Помочь отстоять право на наследство — с такой просьбой ко мне обратились родственники будущей моей доверительницы. Они объяснили, что Ольга не совсем здоровый человек, если точнее, олигофрен, и не понимает всех тонкостей получения и оформления наследства, что ее обманули.
Сначала я не хотела браться за это дело, предполагая, что оно проигрышное и вряд ли нам что-то сулит. Сложность проблемы была в том, что доказать факт обмана здесь нелегко (как правило отсутствуют свидетели). И все же оставалась надежда на признание того, что мой доверитель в момент совершения сделки не мог осознавать значение своих действий и руководить ими и это удастся подтвердить психолого-психиатрической экспертизой.
Ситуация заключалась в следующем. У Ольги умер отец, оставив после себя приватизированную в равных долях с ее мачехой квартиру. Понимая, что она реальная претендентка на долю отца, моя клиентка заявила о своих правах. Вдова уверила, что не оставит ее без наследства, но попросила от него отказаться в ее пользу, объяснив, что так будет проще оформить право собственности на квартиру. При этом заверила, что в скором времени обязательно вернет ей положенную часть. Ольга, в силу своих психических особенностей доверяя той полностью, согласилась ждать, сколько необходимо. Получив так называемый отказ падчерицы от наследства, мачеха быстро оформила на себя все документы, не думая, в принципе, делиться. К тому же она просила Ольгу никому об этом не рассказывать. Известно же все стало только после смерти мачехи.
Обратившись в суд с иском к ее родственникам, мы сразу предложили им мировое соглашение. Почему? По подобным делам обязательно назначается психиатрическая экспертиза, и есть риск, пусть даже минимальный, что человека признают вменяемым. В таком случае Ольга осталась бы ни с чем. Однако ответчики идти на мировую отказались, заявив, что правда на их стороне и никто никого не обманывал.

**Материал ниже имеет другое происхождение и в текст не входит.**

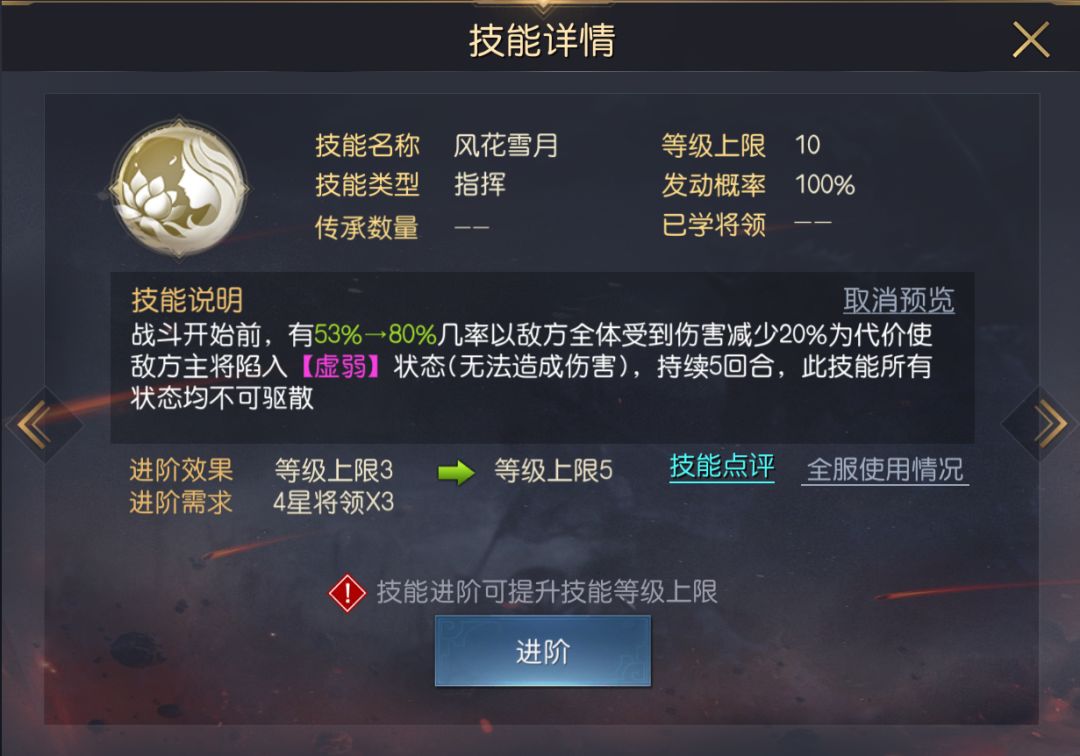Open 技能点评 skill reviews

В ходе судебного разбирательства меня поразило поведение судьи. Она была извещена о болезни истицы, но вела себя достаточно некорректно по отношению к ней. Это выражалось в тоне допроса, в давлении на Ольгу. У той даже случился после этого нервный срыв. Как мне показалось, изначально судья была на стороне ответчиков. Но уже на втором заседании она поменяла свою точку зрения. Думаю, этому способствовали и приглашенные нами в качестве свидетелей врачи. Они рассказали об особенностях олигофрении, о том, как человек с подобным диагнозом живет, о его доверчивости, что такие люди не способны анализировать свои слова и поступки. Таким образом, было подтверждено: Ольга не понимала, что своим согласием подождать, она фактически
отказалась от наследства.Как не понимала и того, что в него нужно вступить, то есть прийти к нотариусу и взять список документов, необходимых для его оформления. Мы смогли доказать, что, вследствие своих психических особенностей, моя доверительница не способна заниматься такого рода делами.

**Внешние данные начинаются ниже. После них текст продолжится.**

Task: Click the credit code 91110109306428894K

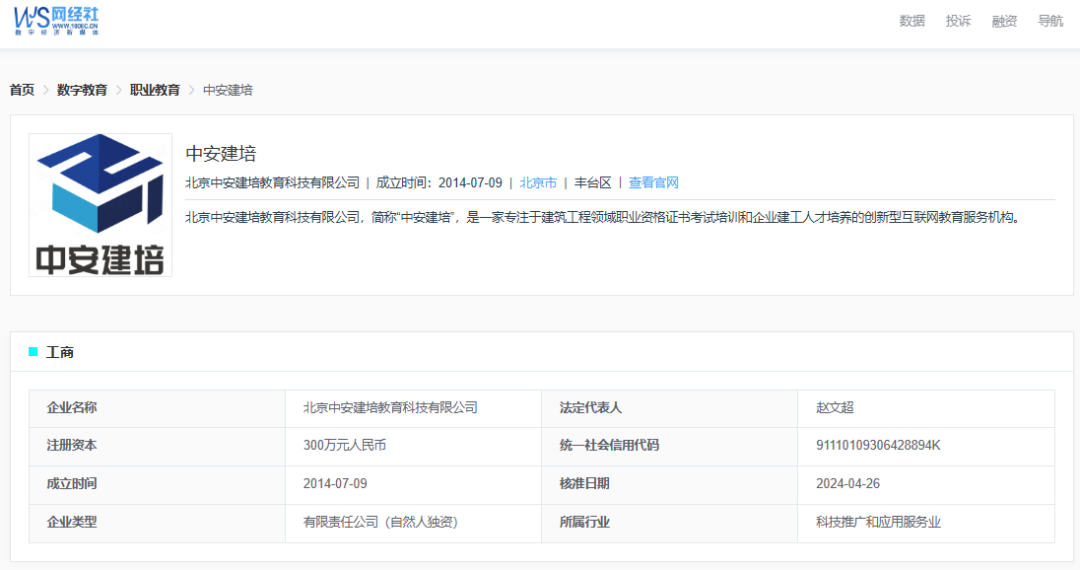Action: pos(878,446)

Кроме врачей, мы пригласили и других свидетелей — соседей и родственников Ольги, которые рассказали об отношениях моей клиентки и вдовы отца. По их словам, мачеха на нее давила, в некотором роде даже управляла ею. В свою очередь Ольга, как заверяли свидетели, заботилась о той после смерти отца, помогала ей всем, чем могла. Но та постоянно ее отталкивала и заявляла, что ничего не даст моей клиентке.
До вынесения судебного решения дело не дошло — ответчики пошли на мировое соглашение. В итоге моя доверительница получила около 85 процентов от стоимости квартиры после ее продажи.